Well, that's the point of Project Swing By. It's an exploratory program to investigate what was happening on worlds the Federation hadn't been in contact with for a while. Plus Starfleet's whole thing is that they go out and investigate things. The Federation is not a "mind your own business and never try to talk to the neighbors" society.
The idea that the Federation has no obligations to foreign societies seems pretty dubious to me. Particularly when it makes a decision that causes people to suffer.

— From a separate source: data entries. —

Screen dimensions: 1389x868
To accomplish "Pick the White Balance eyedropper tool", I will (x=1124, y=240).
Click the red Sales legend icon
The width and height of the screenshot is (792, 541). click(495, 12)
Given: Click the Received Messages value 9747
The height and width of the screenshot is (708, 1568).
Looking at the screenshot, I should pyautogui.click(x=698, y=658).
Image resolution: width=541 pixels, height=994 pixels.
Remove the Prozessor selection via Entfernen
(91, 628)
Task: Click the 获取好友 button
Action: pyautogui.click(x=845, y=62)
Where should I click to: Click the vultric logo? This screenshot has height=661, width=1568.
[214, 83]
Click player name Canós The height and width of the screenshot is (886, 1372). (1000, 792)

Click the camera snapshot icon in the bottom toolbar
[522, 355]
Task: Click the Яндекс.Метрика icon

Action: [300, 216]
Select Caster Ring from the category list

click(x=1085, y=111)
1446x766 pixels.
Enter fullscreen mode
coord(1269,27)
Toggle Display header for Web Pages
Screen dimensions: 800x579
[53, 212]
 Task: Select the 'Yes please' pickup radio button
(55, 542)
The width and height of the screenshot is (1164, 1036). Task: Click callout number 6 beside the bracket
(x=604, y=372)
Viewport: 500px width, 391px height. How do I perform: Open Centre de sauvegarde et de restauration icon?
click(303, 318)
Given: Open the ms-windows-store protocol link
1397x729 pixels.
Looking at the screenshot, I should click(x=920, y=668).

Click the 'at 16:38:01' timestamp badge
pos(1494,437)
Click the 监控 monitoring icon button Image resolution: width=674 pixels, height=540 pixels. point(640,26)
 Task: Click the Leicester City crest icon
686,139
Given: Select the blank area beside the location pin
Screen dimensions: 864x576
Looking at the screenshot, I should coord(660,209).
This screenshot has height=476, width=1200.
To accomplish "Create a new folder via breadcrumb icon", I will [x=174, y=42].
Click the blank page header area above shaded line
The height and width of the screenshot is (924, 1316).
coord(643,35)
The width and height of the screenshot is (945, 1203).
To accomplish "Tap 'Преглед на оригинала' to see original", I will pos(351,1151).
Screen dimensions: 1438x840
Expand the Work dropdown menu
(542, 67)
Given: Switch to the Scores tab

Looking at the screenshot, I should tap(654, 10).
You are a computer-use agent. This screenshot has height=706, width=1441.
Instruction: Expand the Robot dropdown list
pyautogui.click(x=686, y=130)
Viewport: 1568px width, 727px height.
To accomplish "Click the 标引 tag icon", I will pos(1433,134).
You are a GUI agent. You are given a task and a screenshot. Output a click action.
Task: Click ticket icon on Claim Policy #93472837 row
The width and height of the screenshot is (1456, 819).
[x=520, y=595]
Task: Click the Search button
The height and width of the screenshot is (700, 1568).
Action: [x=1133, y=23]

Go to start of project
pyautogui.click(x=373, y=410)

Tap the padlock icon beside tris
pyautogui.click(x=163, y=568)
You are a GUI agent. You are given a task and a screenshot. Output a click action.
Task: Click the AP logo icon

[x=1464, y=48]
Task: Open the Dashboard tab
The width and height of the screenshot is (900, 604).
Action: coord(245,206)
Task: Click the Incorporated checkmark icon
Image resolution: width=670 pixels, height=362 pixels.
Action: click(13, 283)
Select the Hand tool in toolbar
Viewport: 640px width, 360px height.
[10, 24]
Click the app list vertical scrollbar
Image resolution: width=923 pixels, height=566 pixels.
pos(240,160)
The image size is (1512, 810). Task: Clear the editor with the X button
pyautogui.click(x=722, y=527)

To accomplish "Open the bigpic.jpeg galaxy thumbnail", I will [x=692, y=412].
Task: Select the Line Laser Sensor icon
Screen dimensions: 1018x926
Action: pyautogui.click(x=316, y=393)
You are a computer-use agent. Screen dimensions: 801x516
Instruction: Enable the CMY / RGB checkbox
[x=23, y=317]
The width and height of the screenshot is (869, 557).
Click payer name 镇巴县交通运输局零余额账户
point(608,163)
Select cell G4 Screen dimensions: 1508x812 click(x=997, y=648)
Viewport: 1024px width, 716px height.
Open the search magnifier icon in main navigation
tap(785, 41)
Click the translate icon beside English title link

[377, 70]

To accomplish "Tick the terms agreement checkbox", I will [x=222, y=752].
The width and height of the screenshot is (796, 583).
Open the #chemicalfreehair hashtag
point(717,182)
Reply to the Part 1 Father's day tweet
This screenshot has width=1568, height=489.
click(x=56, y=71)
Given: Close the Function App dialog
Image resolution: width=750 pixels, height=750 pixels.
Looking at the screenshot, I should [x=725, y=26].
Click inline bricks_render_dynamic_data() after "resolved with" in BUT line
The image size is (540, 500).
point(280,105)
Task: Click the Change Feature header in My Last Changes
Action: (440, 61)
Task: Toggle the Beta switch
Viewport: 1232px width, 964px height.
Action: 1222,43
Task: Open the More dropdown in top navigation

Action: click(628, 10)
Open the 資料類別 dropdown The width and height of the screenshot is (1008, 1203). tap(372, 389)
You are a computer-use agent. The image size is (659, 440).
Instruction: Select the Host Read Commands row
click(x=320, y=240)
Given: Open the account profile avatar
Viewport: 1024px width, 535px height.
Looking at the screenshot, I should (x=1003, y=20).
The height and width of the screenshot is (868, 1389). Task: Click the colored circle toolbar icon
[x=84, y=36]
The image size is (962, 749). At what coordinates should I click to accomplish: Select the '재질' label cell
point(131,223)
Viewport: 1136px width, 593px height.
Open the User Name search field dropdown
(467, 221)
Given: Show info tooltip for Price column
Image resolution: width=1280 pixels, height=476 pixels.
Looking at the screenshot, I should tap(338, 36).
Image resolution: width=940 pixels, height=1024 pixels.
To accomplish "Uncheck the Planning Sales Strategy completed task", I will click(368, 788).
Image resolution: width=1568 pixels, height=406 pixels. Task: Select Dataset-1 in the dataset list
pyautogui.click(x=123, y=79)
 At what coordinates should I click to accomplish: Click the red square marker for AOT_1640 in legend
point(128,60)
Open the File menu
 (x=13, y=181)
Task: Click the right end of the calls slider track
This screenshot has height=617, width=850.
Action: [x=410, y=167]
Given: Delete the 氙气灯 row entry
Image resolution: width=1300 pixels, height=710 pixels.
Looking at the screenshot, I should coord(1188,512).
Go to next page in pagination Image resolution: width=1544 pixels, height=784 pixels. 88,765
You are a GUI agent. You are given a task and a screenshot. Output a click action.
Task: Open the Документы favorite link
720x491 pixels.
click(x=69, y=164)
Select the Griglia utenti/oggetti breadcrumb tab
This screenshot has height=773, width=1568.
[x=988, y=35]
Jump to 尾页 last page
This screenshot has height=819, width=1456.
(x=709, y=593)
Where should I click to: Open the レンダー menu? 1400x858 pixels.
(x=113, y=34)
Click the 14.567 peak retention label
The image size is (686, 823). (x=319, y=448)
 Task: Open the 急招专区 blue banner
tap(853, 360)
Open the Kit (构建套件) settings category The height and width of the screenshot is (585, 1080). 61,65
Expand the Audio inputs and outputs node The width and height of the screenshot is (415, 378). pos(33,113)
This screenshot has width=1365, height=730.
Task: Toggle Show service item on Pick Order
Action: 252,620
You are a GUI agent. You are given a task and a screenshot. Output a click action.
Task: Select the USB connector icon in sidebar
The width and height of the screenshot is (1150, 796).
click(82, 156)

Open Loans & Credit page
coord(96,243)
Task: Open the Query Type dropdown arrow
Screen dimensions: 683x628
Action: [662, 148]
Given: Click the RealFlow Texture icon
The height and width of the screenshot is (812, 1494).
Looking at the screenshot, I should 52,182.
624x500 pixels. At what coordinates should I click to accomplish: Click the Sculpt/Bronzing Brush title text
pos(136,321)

On the other hand, there's a level of respect they seem to have for Picard but not for the Federation. Maybe their attitude is one I think is reasonable: "Yeah, Picard made the right call by not enabling our addiction, but the Federation fucked us over by condemning our entire society to dangerous withdrawal symptoms and mass violence without offering us medical assistance. We don't blame Picard for the Federation's failure to follow up, but a lot of our people died because the Federation didn't offer medical assistance. So, y'know, okay Picard, whatever, but fuck the Federation for letting us hang. You say you wanted us to stand on our own two feet? Well, we did. We got over our addiction, we solved our problems, we're standing on our own two feet. Now fuck you and get off our planet."
Exactly.
Well, we know that the Federation President in 2372 was Jaresh-Inyo of Grazer, and we know that by 2375 he was no longer President. Maybe whoever the Federation President is now is someone who wants to offer higher levels of foreign aid than whoever was President in 2364.
Oh, they were absolutely pissed at the Federation. Hence the, "Yeah, hi, listen I'm busy, gotta go" attitude. That's not how you treat a foreign culture that's trying to contact you whom you want a good relationship with.
I mean, sure, but it's not like Jennifer and Mariner are real people. Their relationship problems are decisions the writers make. I could imagine someone wishing that the writers had written Jennifer as believing Mariner.
Honestly, it bugged my little continuity obsessive side because we've previously seen that the Federation Starfleet uses "NX" as their registry prefix for experimental ships, which the Texas class obviously is. It also bugged me because the registry number that follows the "NX" was never reset before and always roughly followed whatever the registry numbers of that ship's era were -- the Excelsior was NX-2000 at a time when new ships were crossing from the late 1900s into the 2000s; the Defiant was NX-74205 at a time when new ships were five digits starting with 7; the USS Prometheus was NX-74913 at around the same era; the USS Protostar is NX-76884; the Osler is NX-75300; etc.
It's not a big deal, and we can rationalize it by saying that Starfleet decided that an entirely new kind of fully autonomous, possibly-sentient-A.I.-run vessel deserves its own kind of special registry, but I don't like it. Not the kind of thing I give a lot of weight to even if I don't like it, though.